Los viajeros estrenaron ayer una de las nuevas puertas para acceder a los aviones sin necesidad de usar el paraguas A las 17.35 horas Alvedro vivió un momento histórico. Fue cuando por primera vez la cabecera de uno de los dos túneles de embarque del aeropuerto se acopló al «Venezuela», un Boeing 757 de la compañía Iberia. Fue cuando por primera vez en la historia del aeródromo coruñés los pasajeros no tuvieron que pisar la pista para llegar a la aeronave. No tuvieron que mojarse ni sufrir la fuerza del viento. Los viajeros mostraron su satisfacción mientras guardaban en sus bolsos de mano los paraguas, e incluso algunos se quitaban sus chubasqueros.
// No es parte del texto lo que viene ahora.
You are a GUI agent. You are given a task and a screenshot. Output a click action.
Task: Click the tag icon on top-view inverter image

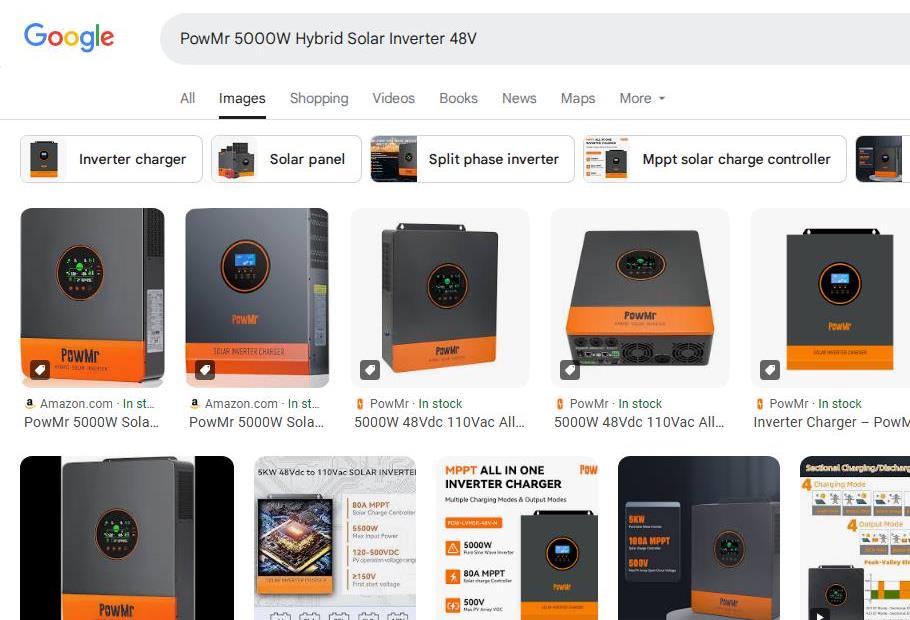pyautogui.click(x=570, y=370)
24 ene 2001 . Actualizado a las 06:00 h.

«Salida del vuelo de Iberia 0523 con destino a Barajas. Señores pasajeros embarquen por la puerta tres». Fue el llamamiento del personal de tierra de Aena. Sonó a novedad. Hasta ese momento, las 17.30 horas de ayer, Alvedro contaba con tan sólo dos puertas. Otra novedad. Dirigieron a los viajeros hacia una escalera mecánica. Le permitió acceder a la recién construida primera planta de la terminal de Alvedro. Una superficie de 3.000 metros cuadrados, que amplía a 9.000 el total de la terminal. Desde allí, después de enseñar la tarjeta de embarque, al interior de unos de los dos nuevos y sofisticados túneles de embarque. Las pasarelas más modernas de España, según el director general de Aena, Pedro Argüelles. Minutos antes de tan histórico momento varias personalidades recorrieron con interés las nuevas instalaciones. Encabezaba la comitiva Francisco Álvarez Cascos y Manuel Fraga. Le seguían, entre otros, el alcalde de A Coruña, Francisco Vázquez y el de Culleredo, Julio Sacristán. Tambien estaban presentes, entre otros, José Cuiña, José Luis Meilán Gil, Antonio Couceiro, Ramón García Malvar, José Antonio Quiroga y Piñeiro, Jesús Almuiña o los concejales del PP del Ayuntamiento de A Coruña. En todo momento fueron guiados por el director de Alvedro, Mario Otero Andión.